Thanks to Mr Paul Greenwood, who wrote and gave us this texte

Like the 8th, 50th and 21st Divisions the 25th had suffered badly during the German March and April offensives, losing 7000 men in the process, and was sent to the Aisne sector to recuperate. It arrived some days after the other three.

The three Brigades making up the Division were the 7th, 74th and 75th and about the 15th of May it was ordered forward across the Vesle to be nearer the front line.

On May 26th the German attack was confirmed to take place on the 27th, and that evening the Divisional Brigades were moved up into close support of the 8th, 50th and 21st Divisions.

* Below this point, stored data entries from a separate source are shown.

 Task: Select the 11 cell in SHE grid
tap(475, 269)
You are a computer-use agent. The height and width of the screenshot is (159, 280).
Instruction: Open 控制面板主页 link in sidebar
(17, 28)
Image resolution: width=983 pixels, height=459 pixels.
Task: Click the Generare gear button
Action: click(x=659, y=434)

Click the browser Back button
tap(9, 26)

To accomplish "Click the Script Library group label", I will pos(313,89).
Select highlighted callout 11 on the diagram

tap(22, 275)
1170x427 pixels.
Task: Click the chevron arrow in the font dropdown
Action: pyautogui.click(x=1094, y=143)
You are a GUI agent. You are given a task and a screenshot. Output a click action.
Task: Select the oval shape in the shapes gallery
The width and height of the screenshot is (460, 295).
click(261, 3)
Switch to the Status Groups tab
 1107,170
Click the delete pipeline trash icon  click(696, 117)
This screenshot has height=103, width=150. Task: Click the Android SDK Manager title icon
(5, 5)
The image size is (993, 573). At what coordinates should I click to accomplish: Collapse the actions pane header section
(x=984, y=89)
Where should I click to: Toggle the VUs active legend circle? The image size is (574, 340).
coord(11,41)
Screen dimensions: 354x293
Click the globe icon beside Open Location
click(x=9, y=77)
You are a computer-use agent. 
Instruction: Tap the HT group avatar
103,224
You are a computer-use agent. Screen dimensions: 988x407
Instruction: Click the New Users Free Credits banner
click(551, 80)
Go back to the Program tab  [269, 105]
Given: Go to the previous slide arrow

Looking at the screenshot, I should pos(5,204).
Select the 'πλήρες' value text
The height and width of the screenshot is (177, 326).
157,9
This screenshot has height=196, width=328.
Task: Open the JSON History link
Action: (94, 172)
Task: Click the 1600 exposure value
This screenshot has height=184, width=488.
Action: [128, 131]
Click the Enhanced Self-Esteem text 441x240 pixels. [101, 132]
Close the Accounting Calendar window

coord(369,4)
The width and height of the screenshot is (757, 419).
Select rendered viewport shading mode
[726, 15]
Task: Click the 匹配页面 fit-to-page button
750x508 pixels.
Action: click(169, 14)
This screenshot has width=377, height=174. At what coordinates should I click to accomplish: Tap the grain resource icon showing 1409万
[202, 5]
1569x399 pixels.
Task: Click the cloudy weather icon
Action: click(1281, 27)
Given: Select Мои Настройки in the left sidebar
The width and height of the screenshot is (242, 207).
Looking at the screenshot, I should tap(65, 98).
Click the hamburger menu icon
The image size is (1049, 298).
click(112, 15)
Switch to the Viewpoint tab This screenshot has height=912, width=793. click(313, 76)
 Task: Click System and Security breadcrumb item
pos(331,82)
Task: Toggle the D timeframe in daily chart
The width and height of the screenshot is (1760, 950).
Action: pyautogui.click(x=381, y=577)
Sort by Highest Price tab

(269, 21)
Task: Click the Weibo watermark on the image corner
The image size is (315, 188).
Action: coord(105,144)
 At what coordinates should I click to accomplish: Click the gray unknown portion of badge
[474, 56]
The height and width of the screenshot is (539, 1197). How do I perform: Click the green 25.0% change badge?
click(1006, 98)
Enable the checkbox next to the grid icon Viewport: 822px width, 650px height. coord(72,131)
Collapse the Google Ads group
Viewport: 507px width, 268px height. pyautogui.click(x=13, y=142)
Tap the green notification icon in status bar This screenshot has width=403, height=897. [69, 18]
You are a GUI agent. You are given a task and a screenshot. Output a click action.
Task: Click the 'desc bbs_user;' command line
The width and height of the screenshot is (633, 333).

The events of May 27th cannot be described from a Divisional standpoint as the Brigades were allocated to, and placed under the command of the other Divisions in the line. Also there was a two mile gap between the right of the 74th Brigade and the flank of the French XIth Corps.

By 8 a.m. the 8th and 50th Divisions had more or less ceased to exist and the troops of the 25th Div. had no chance of plugging such a gap against the German advance. German aircraft harassed the troops all day, reporting their positions to the artillery further back. There was no gun of any kind behind the three Brigades to reply. Storm Troops, infiltrating, again caused utter confusion to any attempted defence.

By the morning of the 28th a depleted 7th Brigade was trying to hold high ground east of Prouilly, while south of Prouilly men of the Cheshire's were alongside a composite battalion made up of stragglers, trying to hold back the German advance. Further to the left, men of the 74th and 75th Brigades were on high ground north west of Montigny. By now the average strength of a battalion was down to 100 or less.

The first major attack on the 28th came at 4 a.m.. By 9 a.m. the 75th Brigade had been driven across the Vesle, its withdrawal covered by a heroic stand made by the 74th Brigade 11th Lancashire Fusiliers.

The 74th held its positions until evening, when the remnants were able to withdraw across the river.

That evening the 50th Division was pulled back and the 74th Brigade came under the command of the 8th Divisional Commander.

On 29th May another German attack had developed by 8 a.m., and again sections of the line were pushed back, while others attempted to conform to the withdrawal. French reinforcements were coming up, and that day the first elements of the 19th Division started to arrive round Chambrecy.

The 21st Division was relieved by the French 45th during the night.

30th May. About 9 a.m. the Germans advanced in strength against Romigny, and a composite battalion from the 50th Division joined the 74th Brigade, but they were forced back onto a line between Sarcy and Ville en Tardenois. By midday the Germans were in Romigny and the defensive flank was forced south west of Ville en Tardenois.

During the afternoon the 74th Brigade, conforming to the 19th British Division and the 30th French Regiment, took up position on the high ground west of Aubilly. This position was held.

31st May. The 74th Brigade drove back another German attack before the remnants moved back to west of Champlace, holding a shortened front.

June 1st. The few remaining men of the 74th Brigade were pulled back to reorganise and to act as reserves to the 19th Division. The Germans, attacking the Allied line around 4 p.m., drove back the French on the left, and a new line was set up from La Neuville to the southern end of the Bois d' Eclisse

June 2nd remained quiet and the following day gave time for stragglers to arrive and to be formed into composite battalions. The following days, too, gave some further respite, but on June 6th the Germans gained a temporary foothold on the Montagne de Bligny. They were driven back and a further attack on the 9th had no better result.

On June 9th orders arrived that, because of such severe casualties, the Division was to be broken up and its remaining Infantry units were used to strengthen other Divisions.